Retype, without changes or pictures, only the lines that begin at the one containing "Where should I click to: Open" and end at the last line of the records that follow.

──────── DATA SUPPLIED

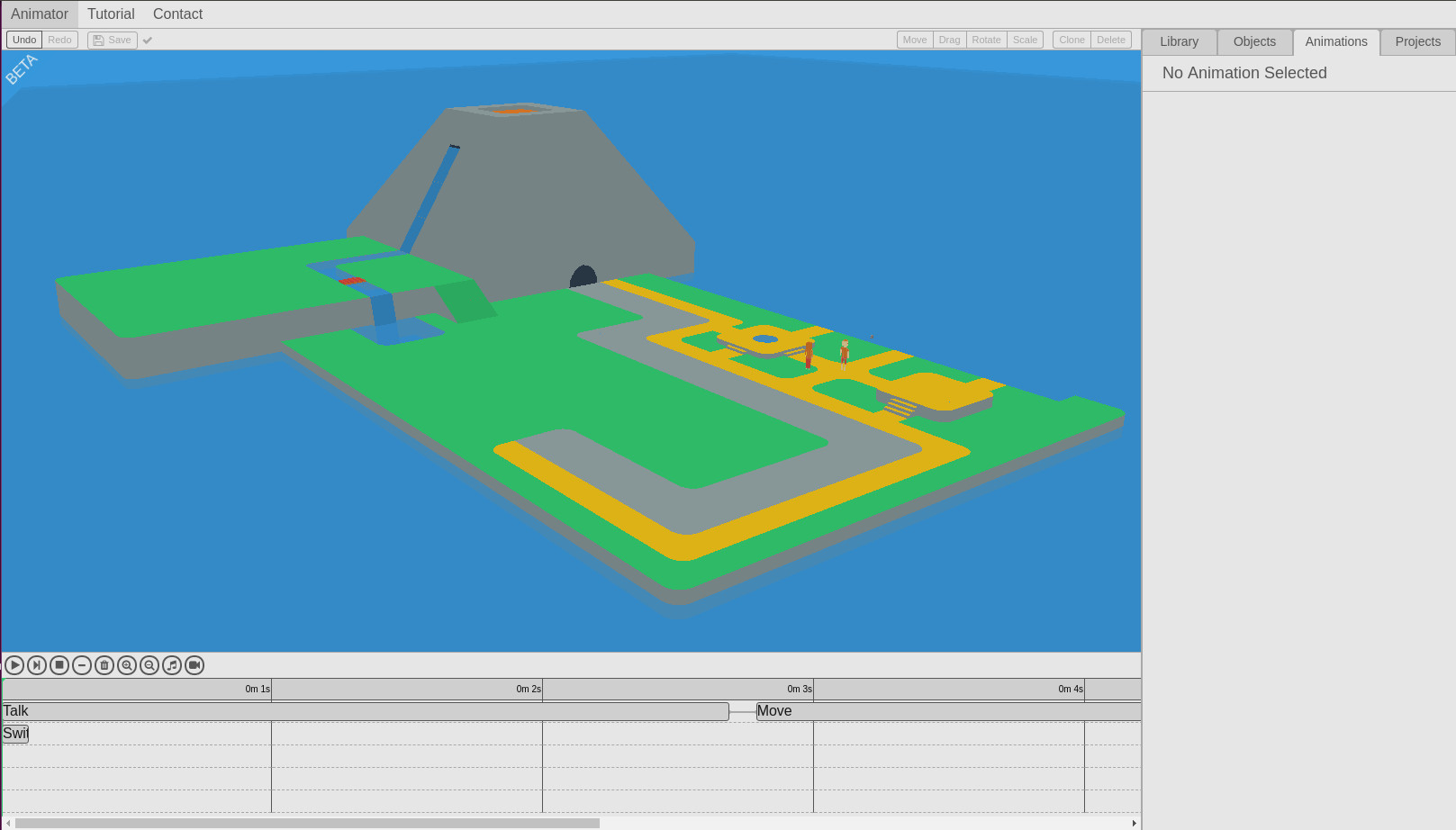Open the Tutorial menu item

pos(111,14)
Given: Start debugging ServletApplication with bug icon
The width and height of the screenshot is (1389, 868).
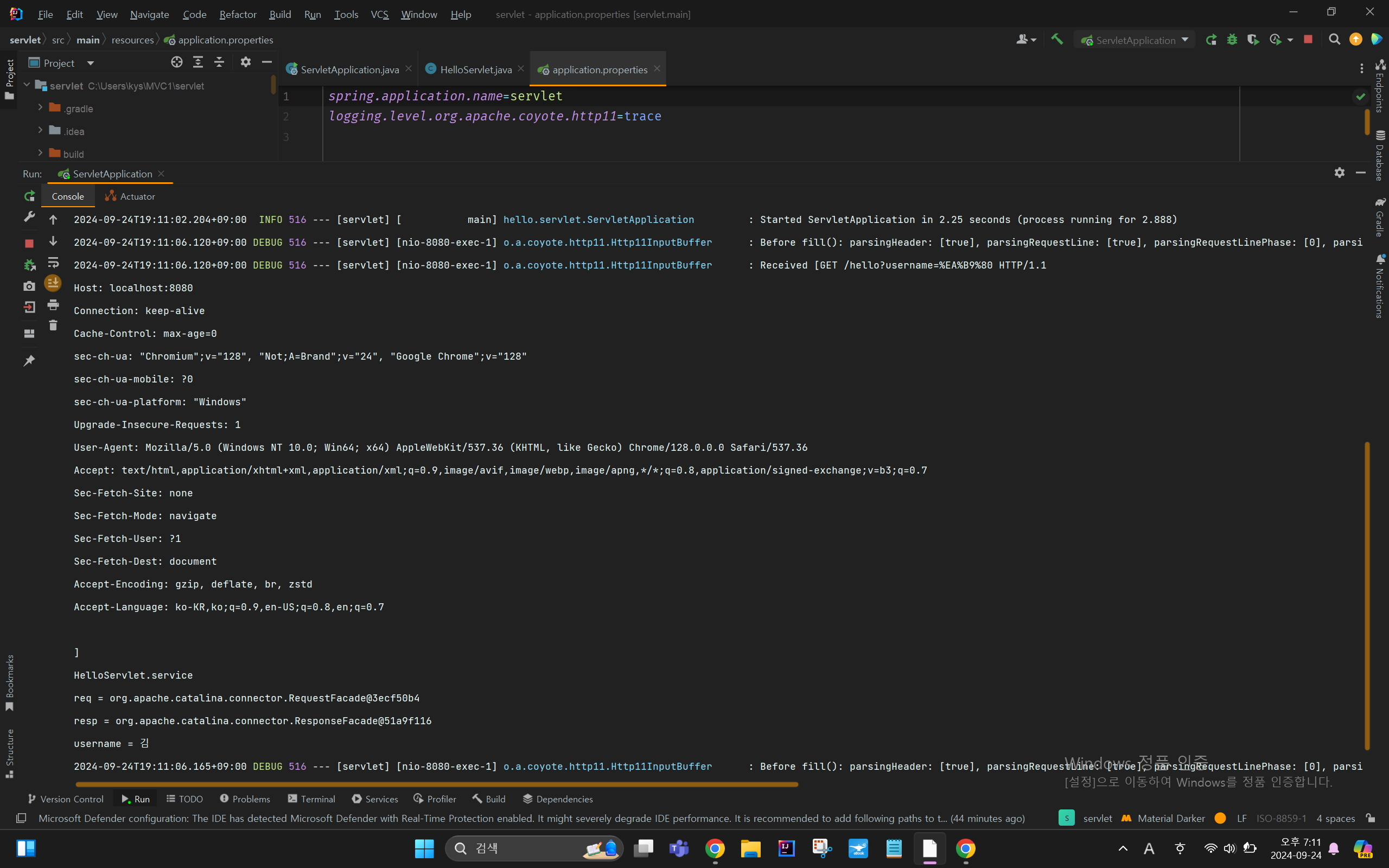Looking at the screenshot, I should [1232, 40].
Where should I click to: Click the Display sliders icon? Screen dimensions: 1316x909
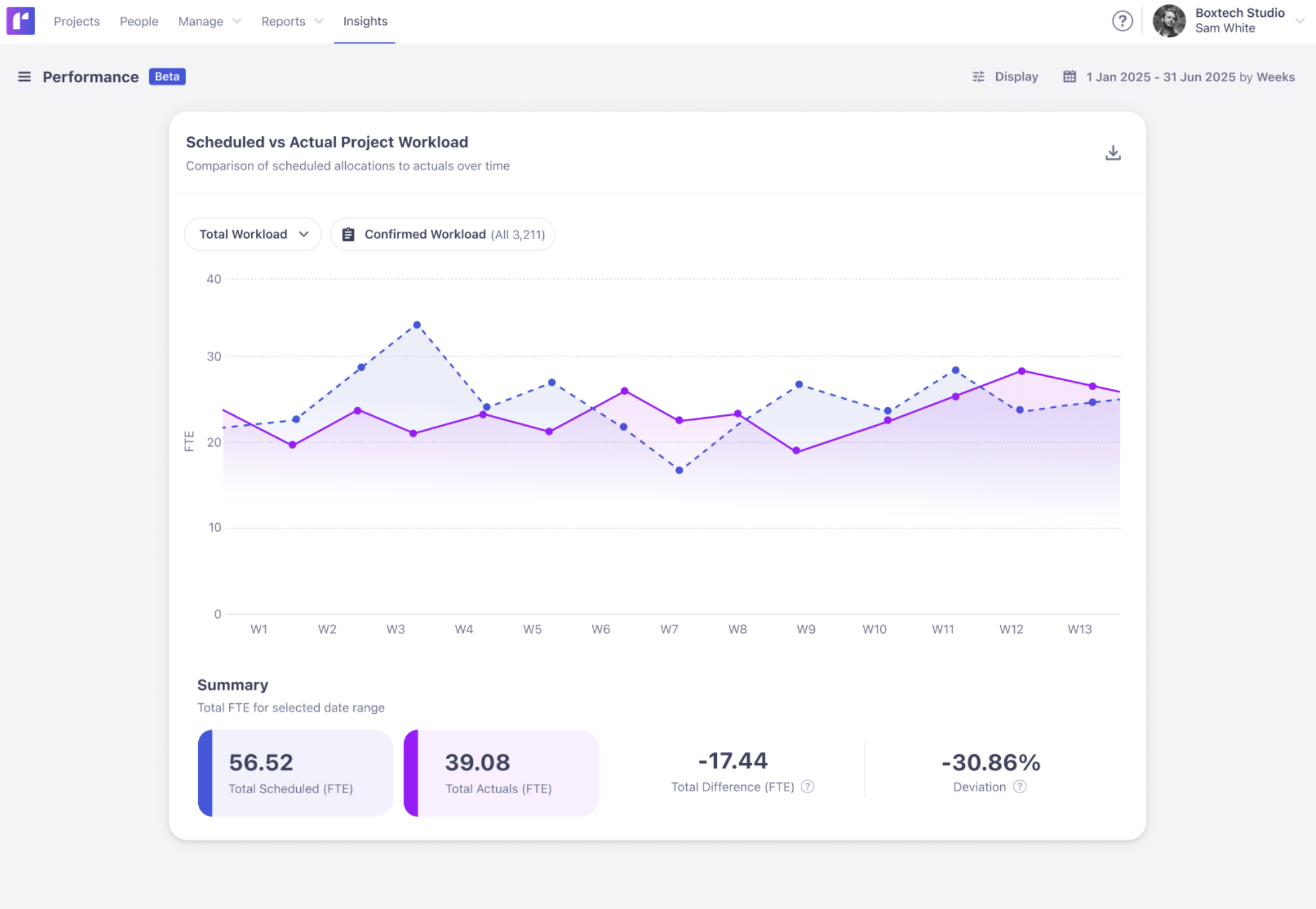click(x=978, y=77)
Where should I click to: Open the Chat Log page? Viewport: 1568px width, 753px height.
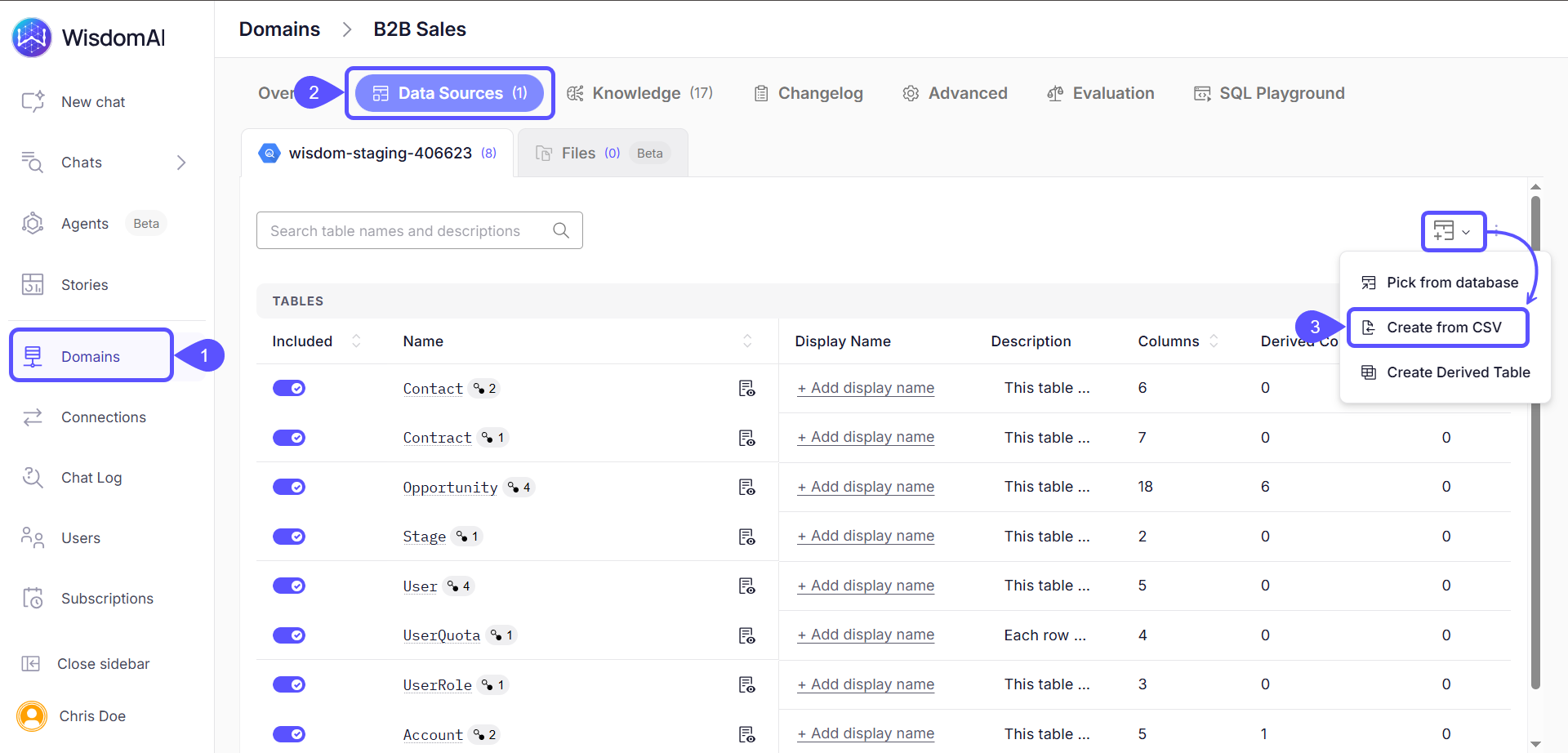coord(91,477)
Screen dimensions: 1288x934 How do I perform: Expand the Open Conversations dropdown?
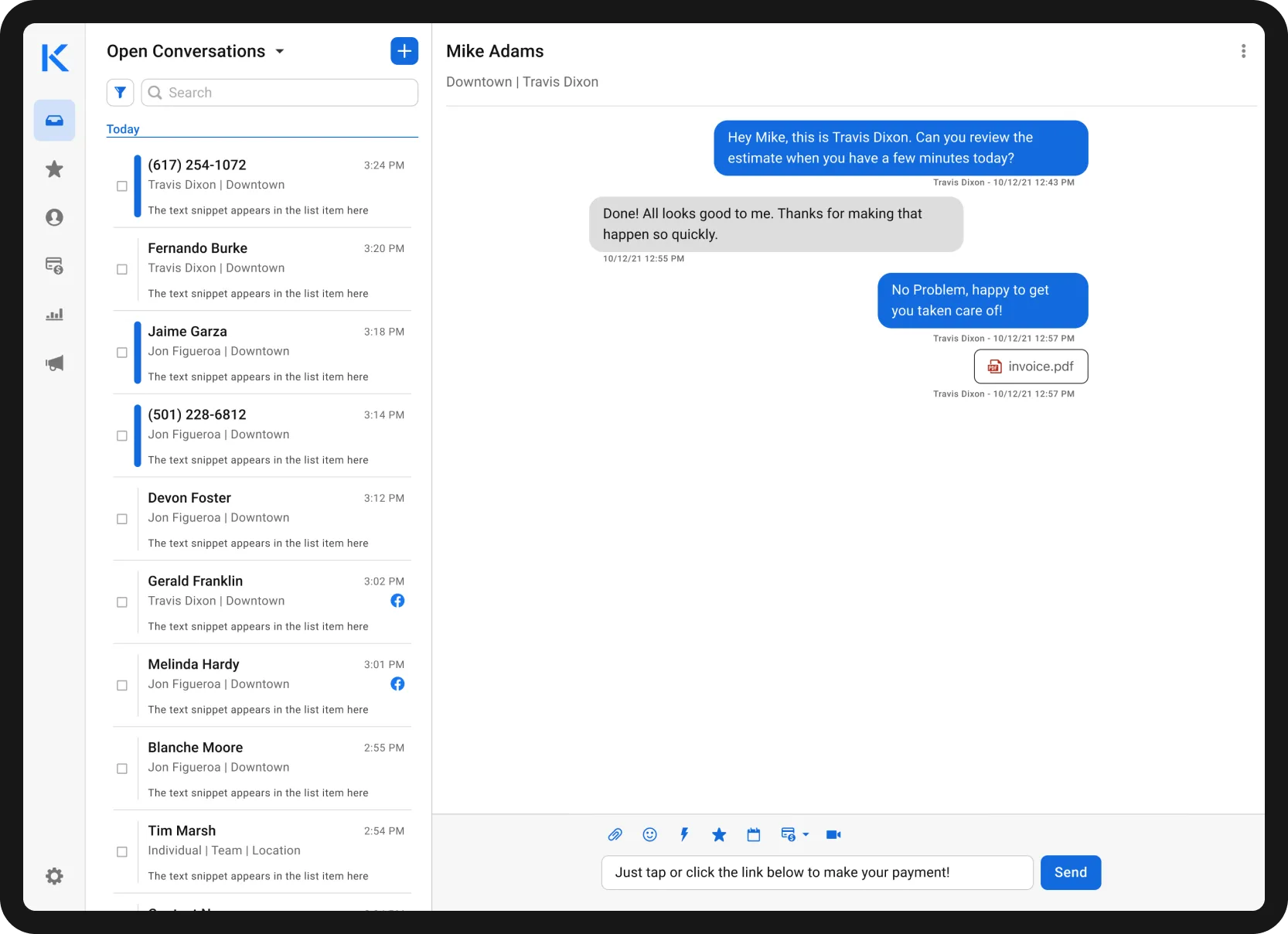280,51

────────────────

**SOLUTION**.
Where should I click to: Open the Chat Log page? Viewport: 1568px width, 753px height.
coord(91,477)
Screen dimensions: 1288x934 How do I perform: Expand the Open Conversations dropdown?
280,51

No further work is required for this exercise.